Basics Techniques for Perfect Green Screen Effects

A common, popular effect used by professional filmmakers is the green screen, but it’s something that has become accessible for filmmakers at all levels. The things you’ll need to get started with green screen filmmaking are:

  • A good camera & tripod
  • A green screen
  • Lights
  • A computer with editing and green screen software

Once you’ve assembled these, there are a few things to be aware of that will help you make the most of a green screen.
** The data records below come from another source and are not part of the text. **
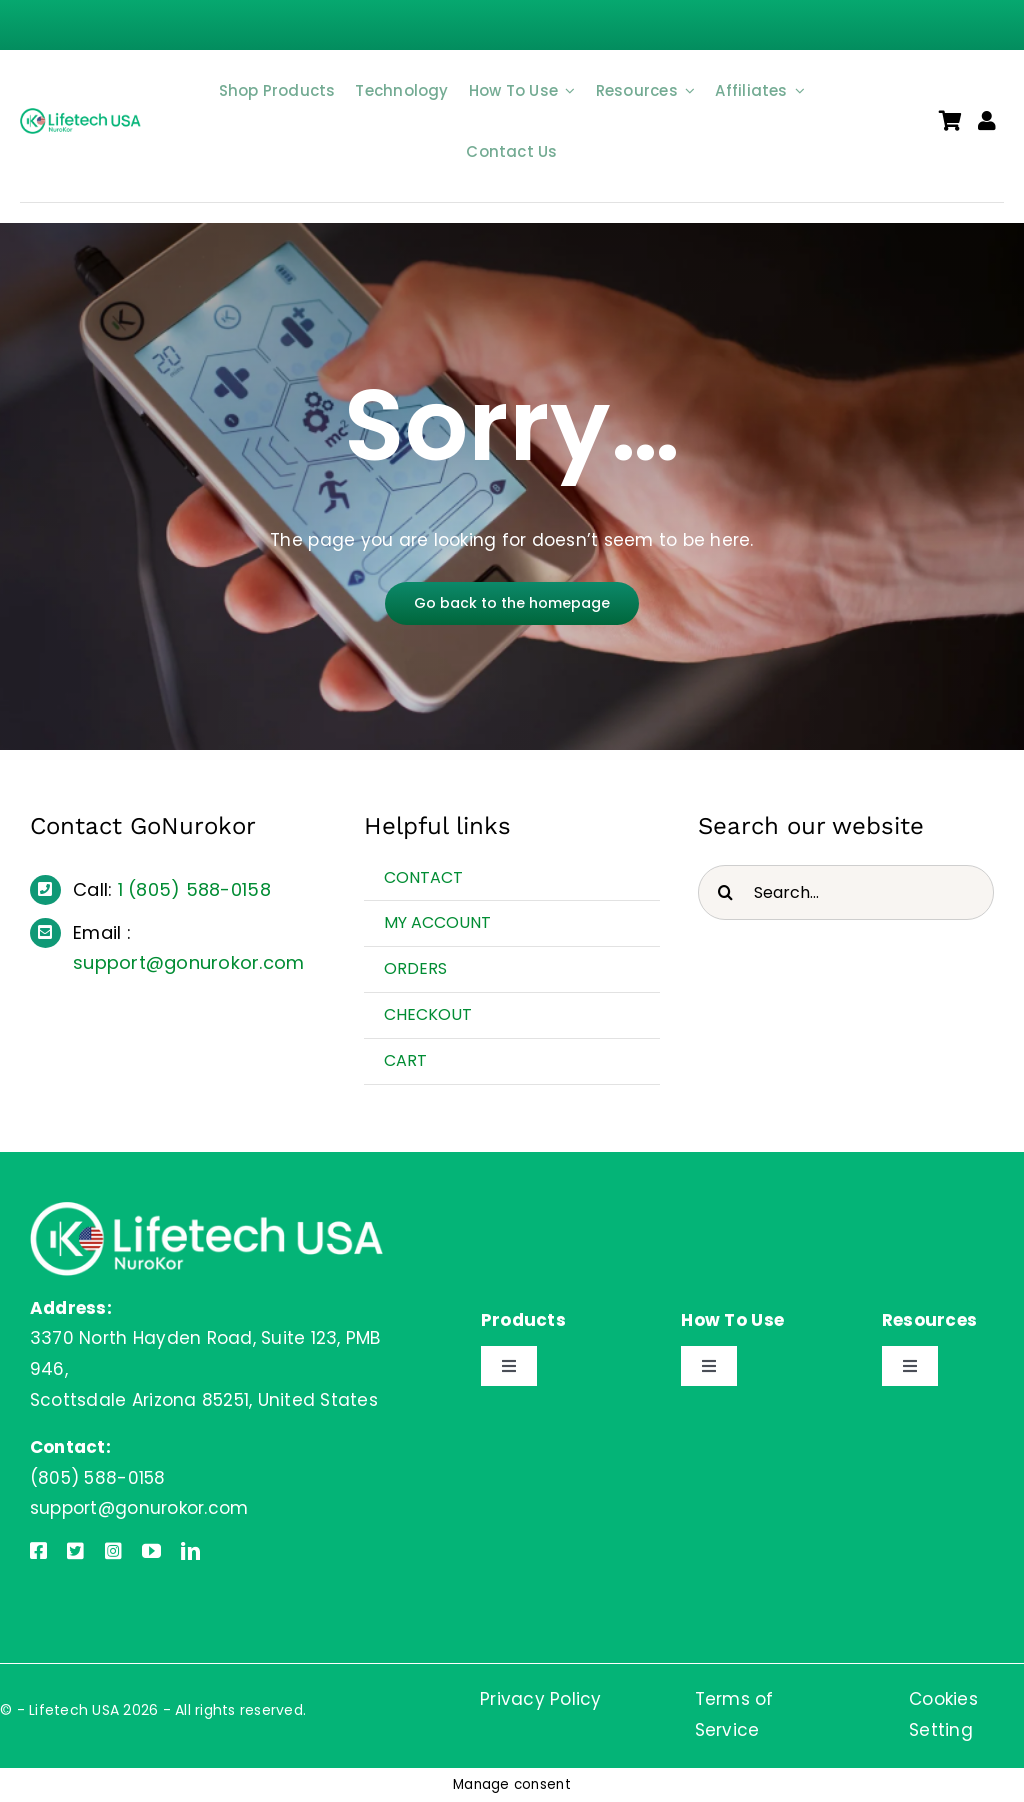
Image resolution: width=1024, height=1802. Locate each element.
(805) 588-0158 (199, 889)
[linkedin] (190, 1550)
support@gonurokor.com (188, 962)
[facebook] (38, 1550)
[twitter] (75, 1550)
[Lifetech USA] (82, 116)
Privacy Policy (541, 1699)
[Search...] (846, 892)
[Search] (725, 892)
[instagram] (113, 1550)
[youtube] (151, 1550)
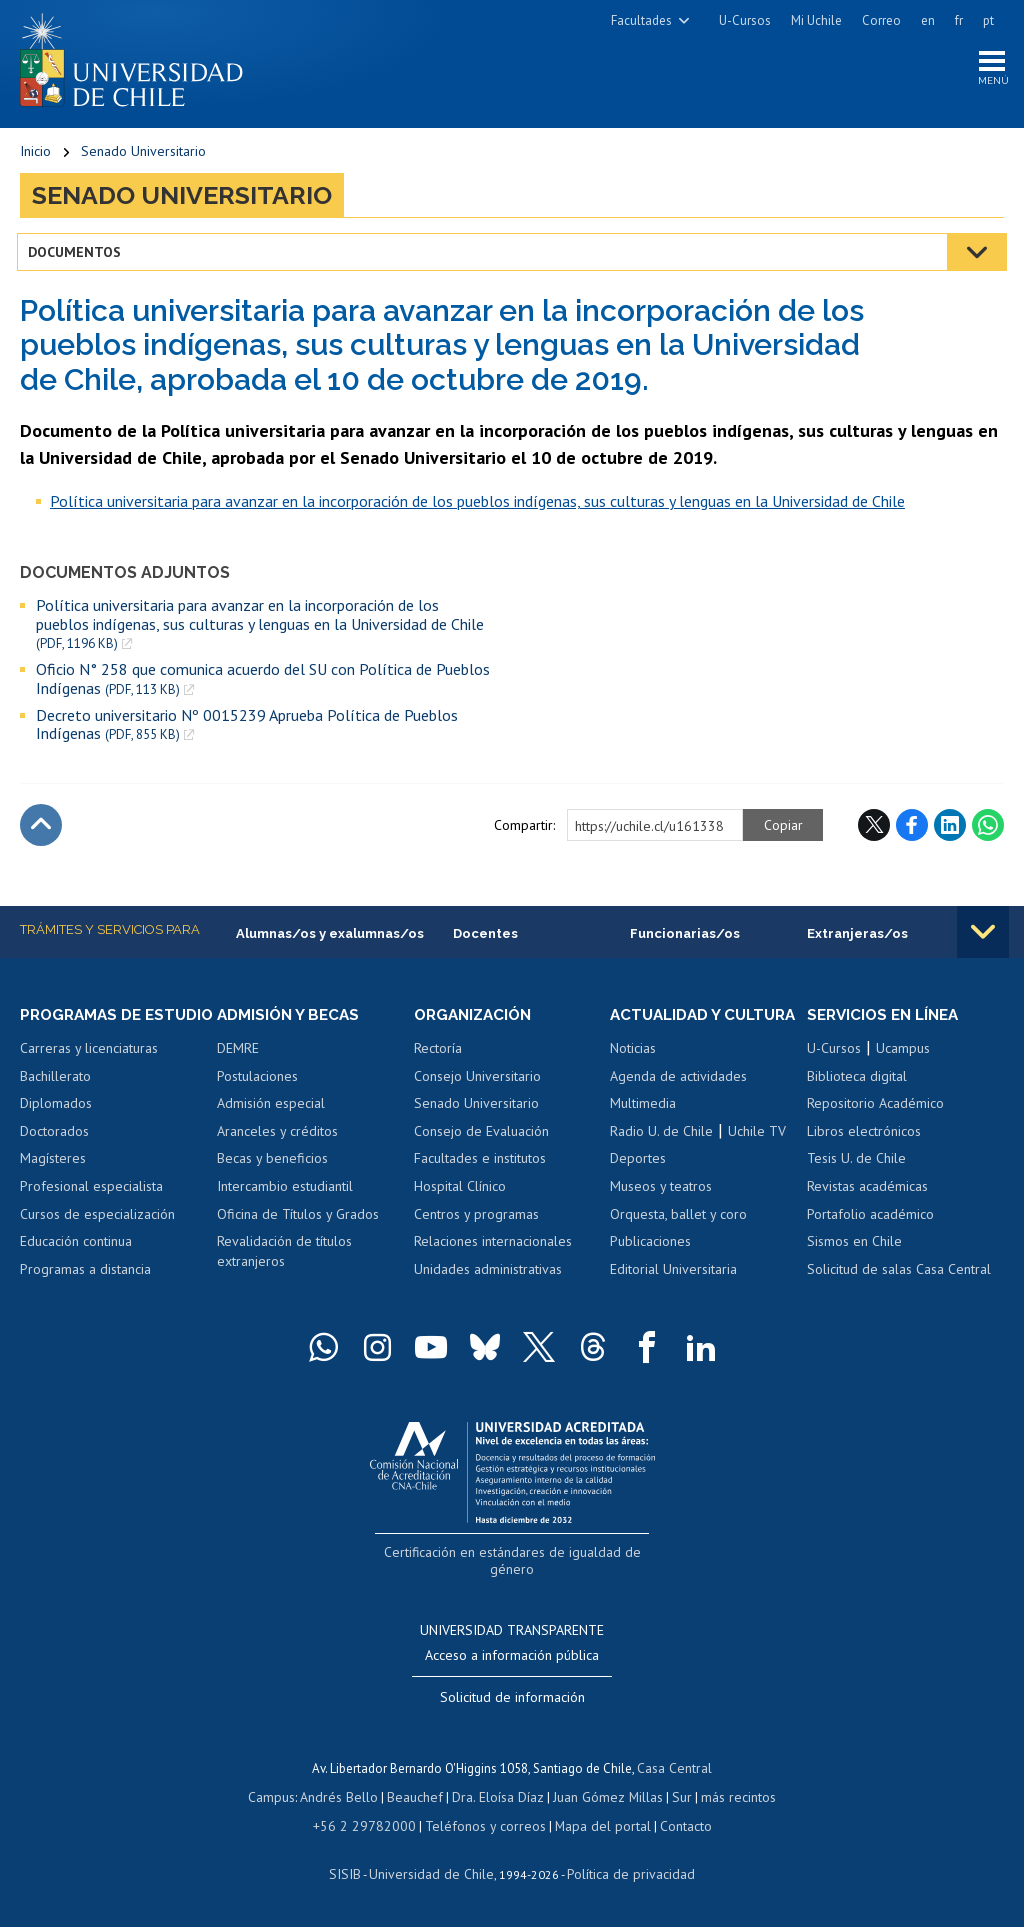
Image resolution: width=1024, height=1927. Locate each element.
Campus (282, 1797)
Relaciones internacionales (493, 1246)
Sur (675, 1797)
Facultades (641, 20)
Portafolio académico (870, 1218)
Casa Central (675, 1769)
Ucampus (903, 1053)
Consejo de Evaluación (481, 1136)
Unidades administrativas (488, 1274)
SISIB (355, 1872)
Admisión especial (271, 1108)
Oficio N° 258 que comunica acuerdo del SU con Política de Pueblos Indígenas (263, 682)
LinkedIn (950, 829)
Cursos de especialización (97, 1237)
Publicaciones (650, 1264)
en (928, 20)
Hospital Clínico (460, 1191)
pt (988, 20)
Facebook (912, 829)
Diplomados (56, 1127)
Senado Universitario (143, 155)
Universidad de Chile (434, 1872)
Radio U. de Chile (661, 1154)
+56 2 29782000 (372, 1825)
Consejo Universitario (477, 1081)
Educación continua (76, 1264)
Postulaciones (257, 1081)
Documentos (77, 255)
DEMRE (238, 1053)
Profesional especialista (91, 1209)
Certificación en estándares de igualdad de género (514, 1573)
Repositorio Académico (875, 1108)
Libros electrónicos (864, 1136)
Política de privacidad (623, 1872)
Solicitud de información (512, 1699)
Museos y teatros (661, 1209)
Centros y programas (476, 1218)
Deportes (638, 1182)
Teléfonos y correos (482, 1825)
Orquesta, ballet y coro (678, 1237)
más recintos (729, 1797)
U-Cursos (745, 20)
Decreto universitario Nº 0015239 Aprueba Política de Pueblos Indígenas (247, 727)
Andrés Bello (346, 1797)
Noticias (633, 1072)
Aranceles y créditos (277, 1136)
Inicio (35, 155)
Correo (881, 20)
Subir (41, 829)
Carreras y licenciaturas (89, 1072)
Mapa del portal (592, 1825)
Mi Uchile (816, 20)
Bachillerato (55, 1099)
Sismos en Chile (854, 1246)
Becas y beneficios (272, 1163)
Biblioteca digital (857, 1081)
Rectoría (438, 1053)
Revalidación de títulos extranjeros (284, 1256)
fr (959, 20)
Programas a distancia (85, 1292)
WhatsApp (988, 829)
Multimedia (643, 1127)
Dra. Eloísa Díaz (498, 1797)
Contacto (672, 1825)
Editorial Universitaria (673, 1292)
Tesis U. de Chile (856, 1163)
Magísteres (53, 1182)
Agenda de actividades (678, 1099)
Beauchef (418, 1797)
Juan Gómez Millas (604, 1797)
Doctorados (54, 1154)
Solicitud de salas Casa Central (899, 1274)
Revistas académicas (867, 1191)
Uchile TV (757, 1154)
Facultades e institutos (480, 1163)
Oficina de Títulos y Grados (298, 1218)
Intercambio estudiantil (285, 1191)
Become Familiar with the Software

What is the software capable of? You’ll want to know this before you embark on using the green screen. This will help you, as what you decide to attempt will probably be colored by what is possible. Are you able to shoot an epic battle scene? Maybe you can, but maybe you can’t. Nonetheless, you may find areas where you can experiment. Push the boundaries. You’ll learn what the software will do and what it won’t.

The Screen

You can use a green screen or a blue screen. It may be determined by the software. Some software works better with different colors. You can make your own screen with fabric or sheets – just make certain that you get the right shades (check them online), as it can make a difference. Remember that your talent cannot wear the same color as the background screen.

Plan It Carefully

If you want to place your talent in a foreign country, think about all that goes with it. Do you want your talent to move through the other background? Realize that you have to plan not only their action, but the lighting that goes with it. If you’re planning a camera movement, the movement of the background you’re adding will have to move at the same pace (this can be tricky, but do multiple takes at different speeds.)

Light Evenly

The best lighting for blue or green screens is sunlight. Other than that, with studio lights, make sure your background screen is lit evenly. Shadows will show up on your composited background. Your talent needs to be well lit from the front, and lightly lit from with a backlight to distinguish talent from the background screen. If the backlight is too strong, your talent will have a halo around them. If you want motion (particularly motion across the screen), you’ll need to make sure you light it so that it doesn’t cast shadows and is evenly lit throughout the frame.

Once you’ve done it, make sure it’s what you want. Think about whether you’re really willing to settle for something less than what you wanted. Don’t be afraid to do it again. In Hollywood, they’re willing to do it till they get it right. You don’t see all the shots that didn’t work. You only see the one that did. If it’s worth doing, it’s worth doing well.